**Set exercise:**
Reproduce the material from its first line through the line containing "pyautogui.click(x=64, y=339)", with "gear icon" changed to "settings icon" and nothing else altered.

**Raw records:**
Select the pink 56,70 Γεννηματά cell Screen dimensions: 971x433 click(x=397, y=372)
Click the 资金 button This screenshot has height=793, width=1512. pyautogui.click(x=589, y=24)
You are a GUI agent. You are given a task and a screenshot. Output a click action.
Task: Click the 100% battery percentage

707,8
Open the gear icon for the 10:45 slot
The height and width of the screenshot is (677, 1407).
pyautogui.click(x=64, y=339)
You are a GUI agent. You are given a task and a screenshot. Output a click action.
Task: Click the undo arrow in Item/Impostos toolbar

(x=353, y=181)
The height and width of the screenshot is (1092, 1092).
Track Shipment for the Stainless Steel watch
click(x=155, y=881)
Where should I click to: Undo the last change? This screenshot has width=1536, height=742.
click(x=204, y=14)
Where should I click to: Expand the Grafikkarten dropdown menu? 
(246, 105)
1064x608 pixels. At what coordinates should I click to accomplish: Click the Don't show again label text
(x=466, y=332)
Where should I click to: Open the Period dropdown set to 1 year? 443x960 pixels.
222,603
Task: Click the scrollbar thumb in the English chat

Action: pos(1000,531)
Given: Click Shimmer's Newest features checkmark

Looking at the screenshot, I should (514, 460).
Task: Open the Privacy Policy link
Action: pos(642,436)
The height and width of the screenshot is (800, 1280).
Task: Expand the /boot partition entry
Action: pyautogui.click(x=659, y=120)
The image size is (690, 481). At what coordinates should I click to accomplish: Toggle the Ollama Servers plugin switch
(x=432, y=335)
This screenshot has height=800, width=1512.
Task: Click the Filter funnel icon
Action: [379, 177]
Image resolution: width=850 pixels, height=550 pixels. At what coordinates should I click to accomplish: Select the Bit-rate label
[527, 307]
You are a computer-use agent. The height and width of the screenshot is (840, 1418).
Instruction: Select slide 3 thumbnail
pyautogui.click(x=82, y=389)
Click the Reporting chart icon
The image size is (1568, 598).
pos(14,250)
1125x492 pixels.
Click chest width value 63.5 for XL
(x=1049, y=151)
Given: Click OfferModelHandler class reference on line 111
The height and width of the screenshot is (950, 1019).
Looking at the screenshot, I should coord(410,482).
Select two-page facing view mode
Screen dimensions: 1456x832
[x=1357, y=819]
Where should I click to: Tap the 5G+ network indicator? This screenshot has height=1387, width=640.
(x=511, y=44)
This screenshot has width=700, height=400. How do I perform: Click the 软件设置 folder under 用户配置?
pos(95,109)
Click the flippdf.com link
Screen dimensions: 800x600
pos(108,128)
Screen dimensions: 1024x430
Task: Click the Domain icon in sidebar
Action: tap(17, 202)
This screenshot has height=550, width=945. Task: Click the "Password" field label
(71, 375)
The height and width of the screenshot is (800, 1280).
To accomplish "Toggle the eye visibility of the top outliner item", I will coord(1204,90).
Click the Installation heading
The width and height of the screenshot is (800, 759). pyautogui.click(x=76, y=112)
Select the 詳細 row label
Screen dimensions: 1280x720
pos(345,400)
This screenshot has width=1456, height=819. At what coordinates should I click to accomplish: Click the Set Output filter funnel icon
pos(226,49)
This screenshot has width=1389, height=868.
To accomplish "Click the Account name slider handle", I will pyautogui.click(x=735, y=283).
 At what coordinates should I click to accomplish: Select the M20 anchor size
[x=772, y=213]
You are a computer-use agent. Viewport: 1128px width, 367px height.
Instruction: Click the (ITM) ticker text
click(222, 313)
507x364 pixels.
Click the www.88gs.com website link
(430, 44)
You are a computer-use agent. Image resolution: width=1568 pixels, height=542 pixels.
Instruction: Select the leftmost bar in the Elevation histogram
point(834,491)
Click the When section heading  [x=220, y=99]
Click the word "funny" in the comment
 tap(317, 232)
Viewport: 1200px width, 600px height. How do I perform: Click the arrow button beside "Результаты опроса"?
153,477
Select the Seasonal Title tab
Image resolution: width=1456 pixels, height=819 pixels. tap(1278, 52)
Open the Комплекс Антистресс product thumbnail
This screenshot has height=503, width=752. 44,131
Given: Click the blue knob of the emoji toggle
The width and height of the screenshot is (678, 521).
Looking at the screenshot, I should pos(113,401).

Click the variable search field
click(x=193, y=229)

**Worked answer:**
Select the pink 56,70 Γεννηματά cell Screen dimensions: 971x433 click(x=397, y=372)
Click the 资金 button This screenshot has height=793, width=1512. pyautogui.click(x=589, y=24)
You are a GUI agent. You are given a task and a screenshot. Output a click action.
Task: Click the 100% battery percentage

707,8
Open the settings icon for the 10:45 slot
The height and width of the screenshot is (677, 1407).
pyautogui.click(x=64, y=339)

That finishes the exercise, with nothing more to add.